Von Memphis südwärts führt er zu den Ursprüngen amerikanischer Musik, zuerst durch das Mississippi Delta. Diese Region, weit vom Meer entfernt am Mississippi River, ist gemeint, wenn vom Delta Blues die Rede ist. Entstanden bei der harten Arbeit auf den unendlichen Baumwollfeldern, welche die schnurgerade Straße säumen. Seine Geschichte und Gegenwart erzählen die Museen und Clubs auf der Route.
Ein erstes Must-See auf dem Roadtrip ist das Gateway to the Blues Museum in Tunica.

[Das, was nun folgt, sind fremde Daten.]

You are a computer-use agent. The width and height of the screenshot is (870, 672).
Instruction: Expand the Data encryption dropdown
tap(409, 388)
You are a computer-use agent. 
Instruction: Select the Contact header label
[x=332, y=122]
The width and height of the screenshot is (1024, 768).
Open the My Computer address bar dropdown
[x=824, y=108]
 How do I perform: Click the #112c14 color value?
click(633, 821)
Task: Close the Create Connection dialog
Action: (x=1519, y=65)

Die Ausstellung in einem grob zusammengezimmerten ehemaligen Güterbahnhof erzählt von den Vätern und Müttern des Blues, von Howlin‘ Wolf bis Charley Patton und Bessy Smith. Weiter geht es nach Clarksdale, wo jeden Abend Bluesmusik live spielt, auch in Morgan Freemans Club Ground Zero – und wo das Delta Blues Museum noch mehr Geschichten erzählt. Und wo an der Kreuzung des alten Highway 61 und des Highway 49 – „The Crossroads“ – um 1930 herum der „König des Delta Blues“ Robert Johnson dem Teufel seine Seele verkauft haben soll, um die Gitarre noch besser spielen zu können. Der Mississippi Blues Trail erklärt auf mehr als 200 blauen Schildern, den „Markers“, wichtige Orte dieser Musik und bildet sie auch online ab: als ein Wegweiser zur Bluesgeschichte in dem Bundesstaat und darüber hinaus.

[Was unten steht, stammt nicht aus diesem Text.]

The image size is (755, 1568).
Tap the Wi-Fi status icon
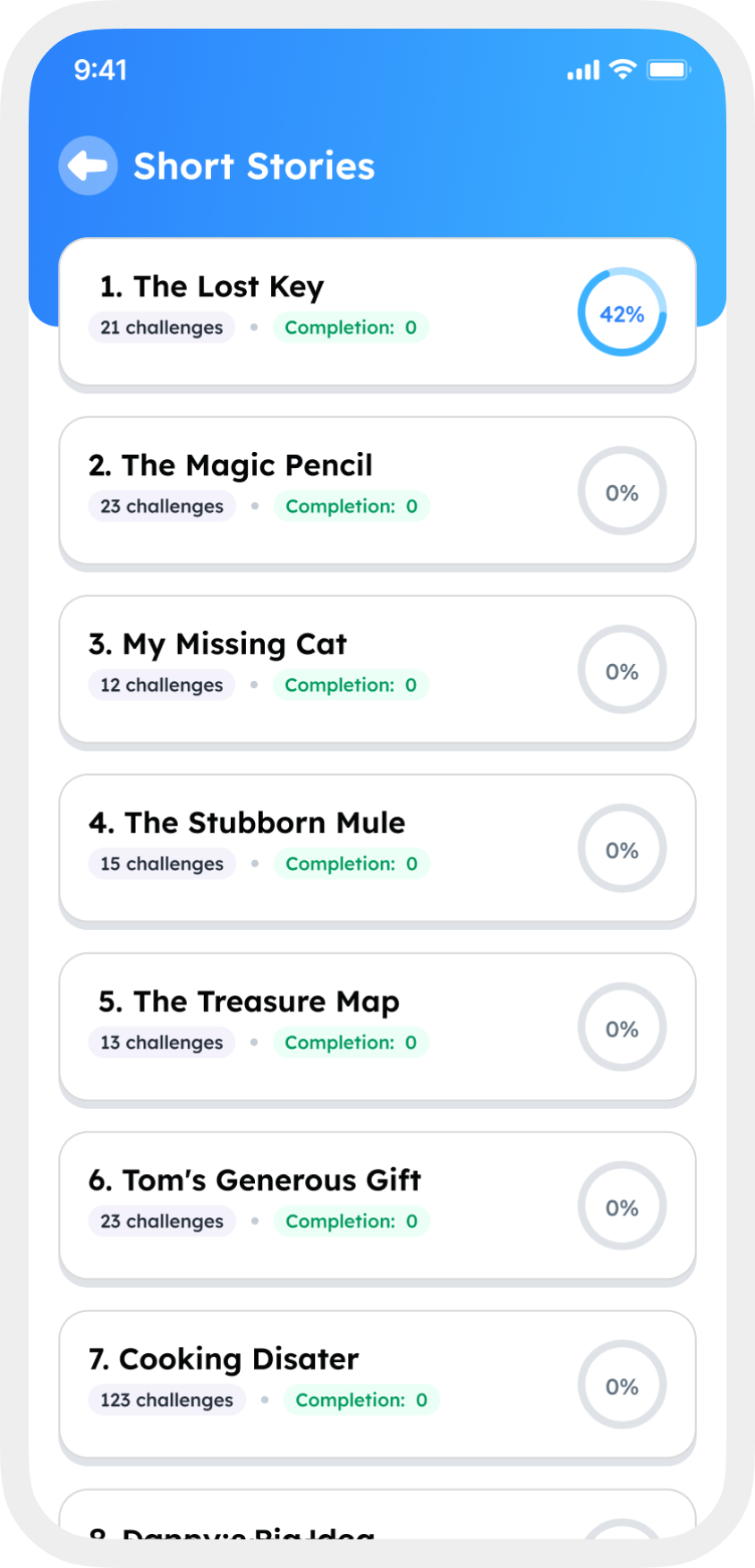(623, 70)
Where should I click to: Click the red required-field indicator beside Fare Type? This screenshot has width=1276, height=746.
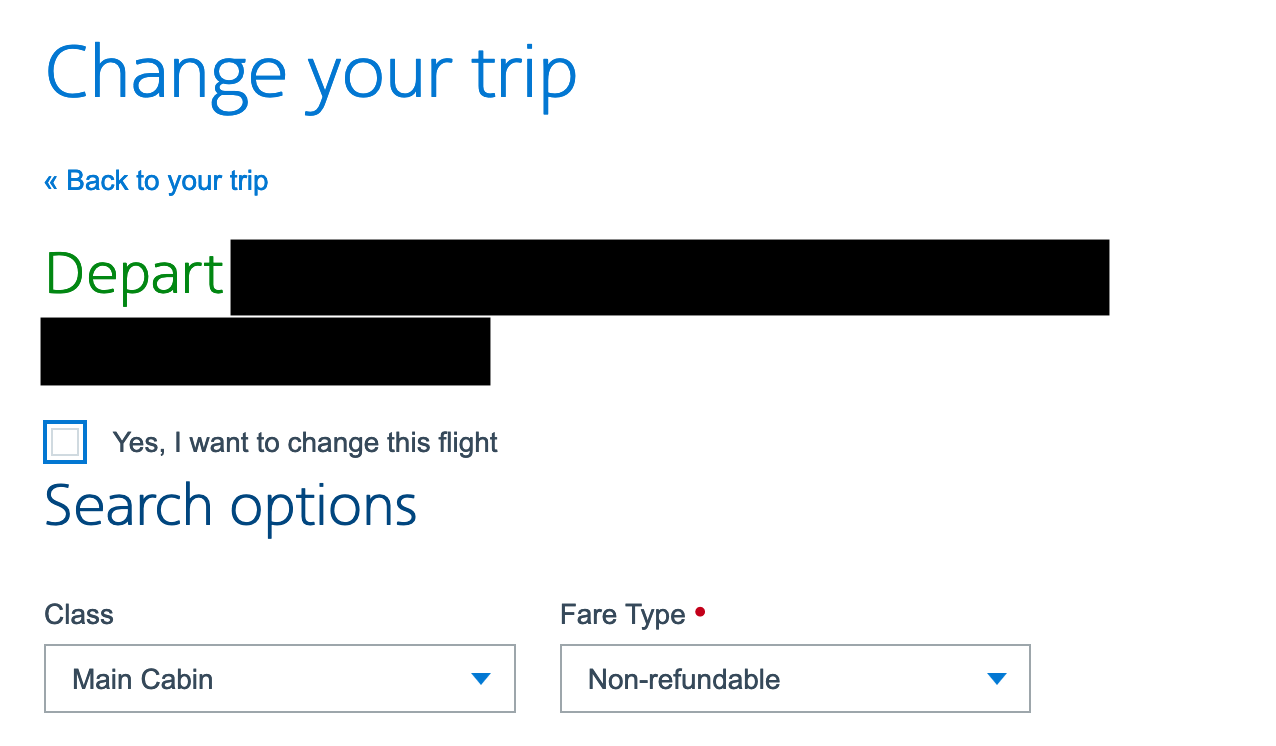699,611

In Cleveland dann das einzige GRAMMY-Museum außerhalb von Los Angeles, denn aus keinem anderen Bundesstaat kamen mehr Nominierte für den Musikpreis – und der „Birthplace of the Blues“: die Baumwollplantage Dockery Farms. Weiter südwärts geht es ins Highway 61 Blues Museum von Leland, dann – aus dem Delta heraus – in Vicksburg zum Nationalpark des Bürgerkriegs von 1861 bis 1865. Von dort weiter mitten durch Natchez, die berauschend schöne Stadt mit der größten Anzahl von Südstaatenvillen aus der Zeit vor den Schlachten. Und wie der Blues lebt überall auch die deftige Südstaatenküche, die neben Barbecue auch Köstliches wie Tamales pflegt. Fast jede Stadt hat noch mindestens ein seit Generationen familiengeführtes Restaurant.